Additionally, i loved the battle of the blackwater, i love the plot that comes out of it and i wouldnt change what Tyrion did because it makes sense for his character, the chain is an amazing defense strategy, however it doesnt take away from the fact he is knowingly defending the city from the rightful king as a pretender sits the throne. Originally i never thought of this as a villainous thing, but the more i think about it the more i come to the conclusion that this is a villanous act and i cant rationalise it not being villainous, even though its completely understandable.
@@MVargic if Tyrion went to Stannis before the battle he wouldnt have been killed. Stannis is just, that is his entire character - there are plenty of scenarios where Stannis doesnt execute Tyrion and Tyrion would know this
I saw your thumbnail and immediately thought yes. While I like show Tyrion, book Tyrion is a villain. Maybe not as bad as some other villains in this story, but a villain nonetheless.

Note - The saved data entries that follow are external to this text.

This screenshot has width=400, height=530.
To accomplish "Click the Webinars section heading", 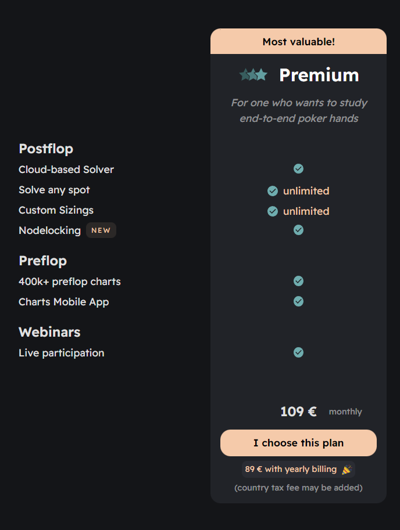I will pyautogui.click(x=49, y=332).
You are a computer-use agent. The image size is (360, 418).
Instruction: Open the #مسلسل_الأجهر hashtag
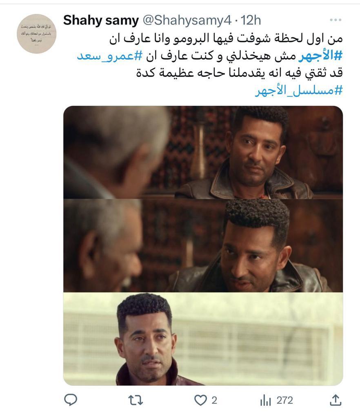299,91
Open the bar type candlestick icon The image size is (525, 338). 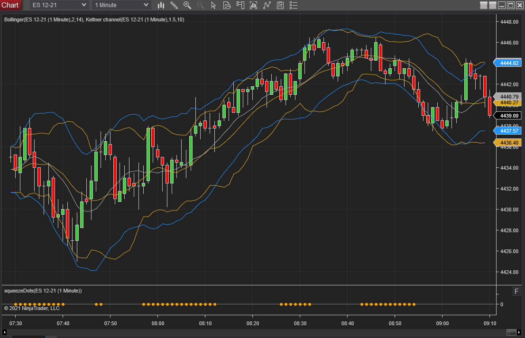(161, 5)
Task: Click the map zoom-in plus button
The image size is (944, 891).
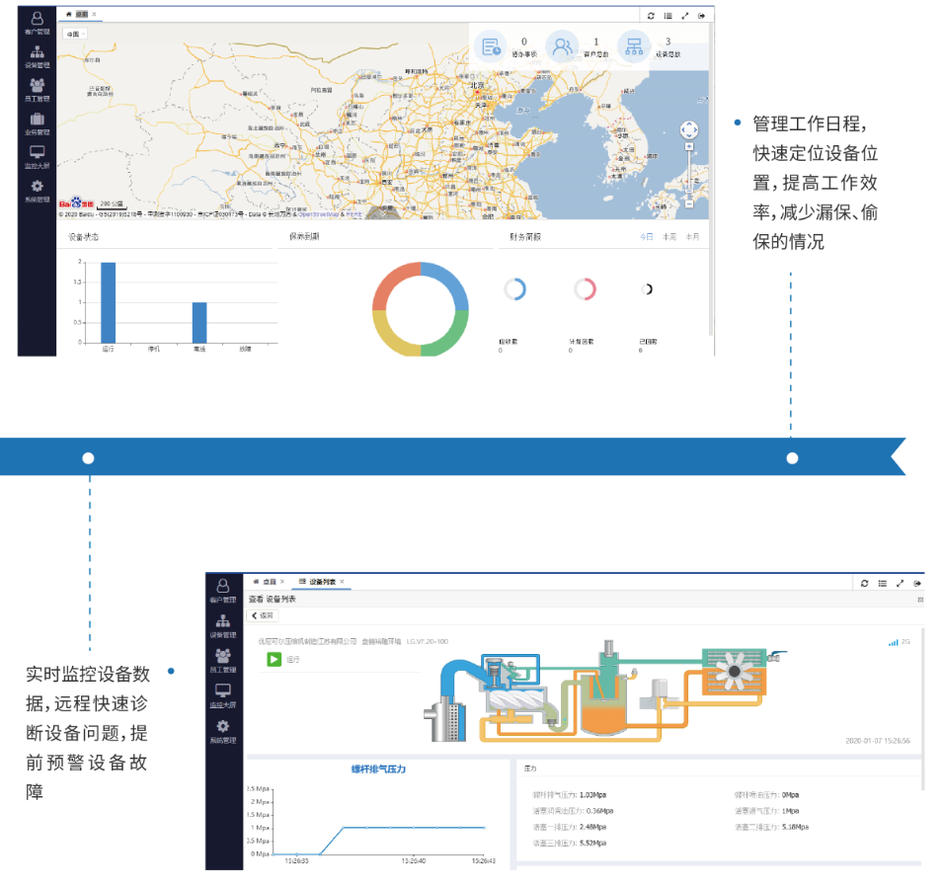Action: 689,146
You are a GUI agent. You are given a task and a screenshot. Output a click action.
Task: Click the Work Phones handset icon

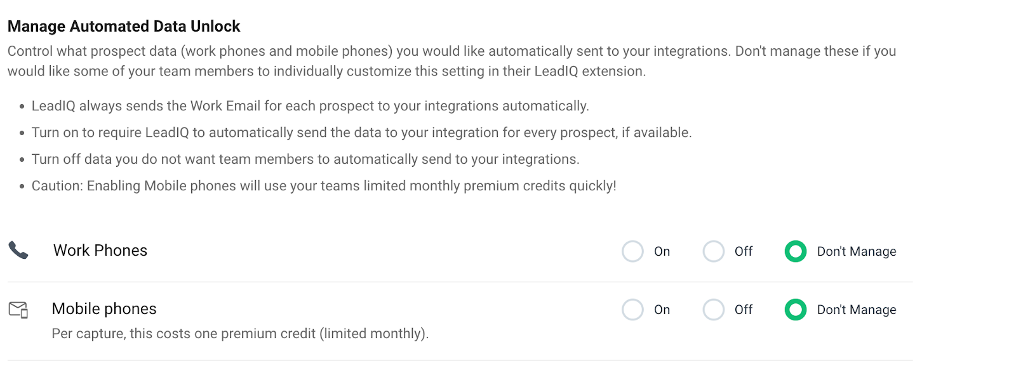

Tyrions flaw is the insults he casually throws at people. There are consequences for that. That is why his bad deeds are remembered and his good deeds go unacknowledged.
People only collect information that fits their view of a person and they reject information that doesn’t fit. If you’ve pissed everyone off they only remember the bad shit about you. It’s called the confirmation bias.
As brave and smart as Tyrion is, he also takes great enjoyment in pissing people off. He makes his own irony.
I think Tyrion WANTS to be a villian, but that pesky conscience keeps getting in the way.
My guess is that he'll encourage the worst of Dany, his goal being to burn King's Landing to the ground as they hurt him the most, but likely something will happen where Penny gets hurt or killed and that snaps him out of it as he is a good person in the end.
Unfortunately, it'll be too late to stop the monster he created.
Dany was a monster long ago. She burned Mirri Maz Dur (her slave) because she thought she betrayed her (her master). Tyrion saving Jorah was what sealed it for me that his conscience is still intact.
It's a cycle of violence. Tyrion is the monster his family and society created, and Dany will be the monster Tyrion creates to exact revenge.